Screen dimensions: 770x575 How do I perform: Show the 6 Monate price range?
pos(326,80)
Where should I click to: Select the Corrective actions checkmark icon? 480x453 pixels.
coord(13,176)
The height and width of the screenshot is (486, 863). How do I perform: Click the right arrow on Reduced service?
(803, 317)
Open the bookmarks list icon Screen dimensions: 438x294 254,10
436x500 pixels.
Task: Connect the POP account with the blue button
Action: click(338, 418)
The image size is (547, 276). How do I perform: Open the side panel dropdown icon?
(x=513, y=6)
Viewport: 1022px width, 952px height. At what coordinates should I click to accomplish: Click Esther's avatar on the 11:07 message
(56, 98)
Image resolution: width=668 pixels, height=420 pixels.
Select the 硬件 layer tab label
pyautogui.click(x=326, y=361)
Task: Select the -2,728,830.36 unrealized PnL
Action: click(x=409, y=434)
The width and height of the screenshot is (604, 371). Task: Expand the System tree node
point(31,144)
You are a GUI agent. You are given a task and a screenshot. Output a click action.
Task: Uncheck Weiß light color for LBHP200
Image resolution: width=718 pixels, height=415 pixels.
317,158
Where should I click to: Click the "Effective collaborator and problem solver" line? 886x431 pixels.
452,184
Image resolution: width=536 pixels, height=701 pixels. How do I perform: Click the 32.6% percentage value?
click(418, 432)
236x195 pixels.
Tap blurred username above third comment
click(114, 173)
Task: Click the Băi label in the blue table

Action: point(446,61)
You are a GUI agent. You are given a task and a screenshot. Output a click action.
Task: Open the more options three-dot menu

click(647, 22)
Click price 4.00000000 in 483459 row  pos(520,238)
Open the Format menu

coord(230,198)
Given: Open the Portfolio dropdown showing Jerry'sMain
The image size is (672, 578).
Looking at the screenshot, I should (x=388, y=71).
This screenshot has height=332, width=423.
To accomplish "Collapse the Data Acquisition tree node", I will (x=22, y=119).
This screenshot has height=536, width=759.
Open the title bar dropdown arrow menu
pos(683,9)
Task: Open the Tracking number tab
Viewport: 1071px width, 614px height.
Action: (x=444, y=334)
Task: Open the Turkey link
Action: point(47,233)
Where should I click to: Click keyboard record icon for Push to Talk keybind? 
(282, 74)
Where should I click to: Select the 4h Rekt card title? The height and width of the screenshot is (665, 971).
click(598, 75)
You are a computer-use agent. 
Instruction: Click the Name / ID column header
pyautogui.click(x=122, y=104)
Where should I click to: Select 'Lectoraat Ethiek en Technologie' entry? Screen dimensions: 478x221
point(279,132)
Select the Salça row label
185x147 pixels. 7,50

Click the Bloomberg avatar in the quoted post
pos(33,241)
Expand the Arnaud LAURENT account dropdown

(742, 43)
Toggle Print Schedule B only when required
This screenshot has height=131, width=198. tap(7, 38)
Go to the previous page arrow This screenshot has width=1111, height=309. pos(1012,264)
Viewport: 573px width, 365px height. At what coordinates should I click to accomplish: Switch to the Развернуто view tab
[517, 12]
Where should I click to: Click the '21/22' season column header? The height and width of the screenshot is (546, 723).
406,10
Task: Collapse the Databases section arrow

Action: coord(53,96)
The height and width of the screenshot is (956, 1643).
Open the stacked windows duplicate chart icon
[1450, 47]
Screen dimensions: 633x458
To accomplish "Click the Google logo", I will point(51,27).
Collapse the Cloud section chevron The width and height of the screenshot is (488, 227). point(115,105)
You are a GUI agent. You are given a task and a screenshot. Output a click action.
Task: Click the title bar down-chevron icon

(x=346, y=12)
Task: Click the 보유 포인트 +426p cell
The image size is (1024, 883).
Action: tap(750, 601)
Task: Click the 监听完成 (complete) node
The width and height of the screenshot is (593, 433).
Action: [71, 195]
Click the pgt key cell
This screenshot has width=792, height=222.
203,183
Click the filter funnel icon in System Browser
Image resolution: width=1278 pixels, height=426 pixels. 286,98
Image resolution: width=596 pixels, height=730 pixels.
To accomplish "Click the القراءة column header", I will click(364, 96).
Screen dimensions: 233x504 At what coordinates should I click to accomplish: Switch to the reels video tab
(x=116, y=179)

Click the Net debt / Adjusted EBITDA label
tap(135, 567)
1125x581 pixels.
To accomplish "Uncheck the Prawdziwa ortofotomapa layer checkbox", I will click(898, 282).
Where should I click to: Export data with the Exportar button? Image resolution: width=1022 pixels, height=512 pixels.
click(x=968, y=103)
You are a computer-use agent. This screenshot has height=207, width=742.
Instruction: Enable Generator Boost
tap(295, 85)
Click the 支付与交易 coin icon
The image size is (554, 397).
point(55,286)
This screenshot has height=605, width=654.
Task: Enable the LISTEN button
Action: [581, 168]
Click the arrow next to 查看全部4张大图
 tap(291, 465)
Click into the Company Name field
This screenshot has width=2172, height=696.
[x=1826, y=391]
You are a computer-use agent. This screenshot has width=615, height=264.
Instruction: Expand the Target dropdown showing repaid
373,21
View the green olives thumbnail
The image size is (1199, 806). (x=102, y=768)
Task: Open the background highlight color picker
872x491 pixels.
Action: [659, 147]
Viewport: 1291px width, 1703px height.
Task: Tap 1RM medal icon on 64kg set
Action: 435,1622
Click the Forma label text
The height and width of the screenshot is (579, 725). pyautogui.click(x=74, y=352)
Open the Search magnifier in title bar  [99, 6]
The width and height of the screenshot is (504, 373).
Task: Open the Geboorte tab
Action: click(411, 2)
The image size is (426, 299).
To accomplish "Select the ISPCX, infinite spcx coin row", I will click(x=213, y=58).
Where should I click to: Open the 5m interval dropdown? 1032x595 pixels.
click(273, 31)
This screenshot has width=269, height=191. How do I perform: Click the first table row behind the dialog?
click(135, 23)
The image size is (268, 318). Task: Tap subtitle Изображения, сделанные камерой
______
Exercise goal> Repeat every record above. Each one must match exactly.

Exercise result>
Screen dimensions: 770x575 How do I perform: Show the 6 Monate price range?
pos(326,80)
Where should I click to: Select the Corrective actions checkmark icon? 480x453 pixels.
coord(13,176)
The height and width of the screenshot is (486, 863). How do I perform: Click the right arrow on Reduced service?
(803, 317)
Open the bookmarks list icon Screen dimensions: 438x294 254,10
436x500 pixels.
Task: Connect the POP account with the blue button
Action: click(338, 418)
The image size is (547, 276). How do I perform: Open the side panel dropdown icon?
(x=513, y=6)
Viewport: 1022px width, 952px height. At what coordinates should I click to accomplish: Click Esther's avatar on the 11:07 message
(56, 98)
Image resolution: width=668 pixels, height=420 pixels.
Select the 硬件 layer tab label
pyautogui.click(x=326, y=361)
Task: Select the -2,728,830.36 unrealized PnL
Action: click(x=409, y=434)
The width and height of the screenshot is (604, 371). Task: Expand the System tree node
point(31,144)
You are a GUI agent. You are given a task and a screenshot. Output a click action.
Task: Uncheck Weiß light color for LBHP200
Image resolution: width=718 pixels, height=415 pixels.
317,158
Where should I click to: Click the "Effective collaborator and problem solver" line? 886x431 pixels.
452,184
Image resolution: width=536 pixels, height=701 pixels. How do I perform: Click the 32.6% percentage value?
click(418, 432)
236x195 pixels.
Tap blurred username above third comment
click(114, 173)
Task: Click the Băi label in the blue table

Action: point(446,61)
You are a GUI agent. You are given a task and a screenshot. Output a click action.
Task: Open the more options three-dot menu

click(647, 22)
Click price 4.00000000 in 483459 row  pos(520,238)
Open the Format menu

coord(230,198)
Given: Open the Portfolio dropdown showing Jerry'sMain
The image size is (672, 578).
Looking at the screenshot, I should (x=388, y=71).
This screenshot has height=332, width=423.
To accomplish "Collapse the Data Acquisition tree node", I will (x=22, y=119).
This screenshot has height=536, width=759.
Open the title bar dropdown arrow menu
pos(683,9)
Task: Open the Tracking number tab
Viewport: 1071px width, 614px height.
Action: (x=444, y=334)
Task: Open the Turkey link
Action: point(47,233)
Where should I click to: Click keyboard record icon for Push to Talk keybind? 
(282, 74)
Where should I click to: Select the 4h Rekt card title? The height and width of the screenshot is (665, 971).
click(598, 75)
You are a computer-use agent. 
Instruction: Click the Name / ID column header
pyautogui.click(x=122, y=104)
Where should I click to: Select 'Lectoraat Ethiek en Technologie' entry? Screen dimensions: 478x221
point(279,132)
Select the Salça row label
185x147 pixels. 7,50

Click the Bloomberg avatar in the quoted post
pos(33,241)
Expand the Arnaud LAURENT account dropdown

(742, 43)
Toggle Print Schedule B only when required
This screenshot has height=131, width=198. tap(7, 38)
Go to the previous page arrow This screenshot has width=1111, height=309. pos(1012,264)
Viewport: 573px width, 365px height. At what coordinates should I click to accomplish: Switch to the Развернуто view tab
[517, 12]
Where should I click to: Click the '21/22' season column header? The height and width of the screenshot is (546, 723).
406,10
Task: Collapse the Databases section arrow

Action: coord(53,96)
The height and width of the screenshot is (956, 1643).
Open the stacked windows duplicate chart icon
[1450, 47]
Screen dimensions: 633x458
To accomplish "Click the Google logo", I will point(51,27).
Collapse the Cloud section chevron The width and height of the screenshot is (488, 227). point(115,105)
You are a GUI agent. You are given a task and a screenshot. Output a click action.
Task: Click the title bar down-chevron icon

(x=346, y=12)
Task: Click the 보유 포인트 +426p cell
The image size is (1024, 883).
Action: tap(750, 601)
Task: Click the 监听完成 (complete) node
The width and height of the screenshot is (593, 433).
Action: [71, 195]
Click the pgt key cell
This screenshot has width=792, height=222.
203,183
Click the filter funnel icon in System Browser
Image resolution: width=1278 pixels, height=426 pixels. 286,98
Image resolution: width=596 pixels, height=730 pixels.
To accomplish "Click the القراءة column header", I will click(364, 96).
Screen dimensions: 233x504 At what coordinates should I click to accomplish: Switch to the reels video tab
(x=116, y=179)

Click the Net debt / Adjusted EBITDA label
tap(135, 567)
1125x581 pixels.
To accomplish "Uncheck the Prawdziwa ortofotomapa layer checkbox", I will click(898, 282).
Where should I click to: Export data with the Exportar button? Image resolution: width=1022 pixels, height=512 pixels.
click(x=968, y=103)
You are a computer-use agent. This screenshot has height=207, width=742.
Instruction: Enable Generator Boost
tap(295, 85)
Click the 支付与交易 coin icon
The image size is (554, 397).
point(55,286)
This screenshot has height=605, width=654.
Task: Enable the LISTEN button
Action: [581, 168]
Click the arrow next to 查看全部4张大图
 tap(291, 465)
Click into the Company Name field
This screenshot has width=2172, height=696.
[x=1826, y=391]
You are a computer-use agent. This screenshot has width=615, height=264.
Instruction: Expand the Target dropdown showing repaid
373,21
View the green olives thumbnail
The image size is (1199, 806). (x=102, y=768)
Task: Open the background highlight color picker
872x491 pixels.
Action: [659, 147]
Viewport: 1291px width, 1703px height.
Task: Tap 1RM medal icon on 64kg set
Action: 435,1622
Click the Forma label text
The height and width of the screenshot is (579, 725). pyautogui.click(x=74, y=352)
Open the Search magnifier in title bar  [99, 6]
The width and height of the screenshot is (504, 373).
Task: Open the Geboorte tab
Action: click(411, 2)
The image size is (426, 299).
To accomplish "Select the ISPCX, infinite spcx coin row", I will click(x=213, y=58).
Where should I click to: Open the 5m interval dropdown? 1032x595 pixels.
click(273, 31)
This screenshot has width=269, height=191. How do I perform: Click the first table row behind the dialog?
click(135, 23)
The image size is (268, 318). Task: Tap subtitle Изображения, сделанные камерой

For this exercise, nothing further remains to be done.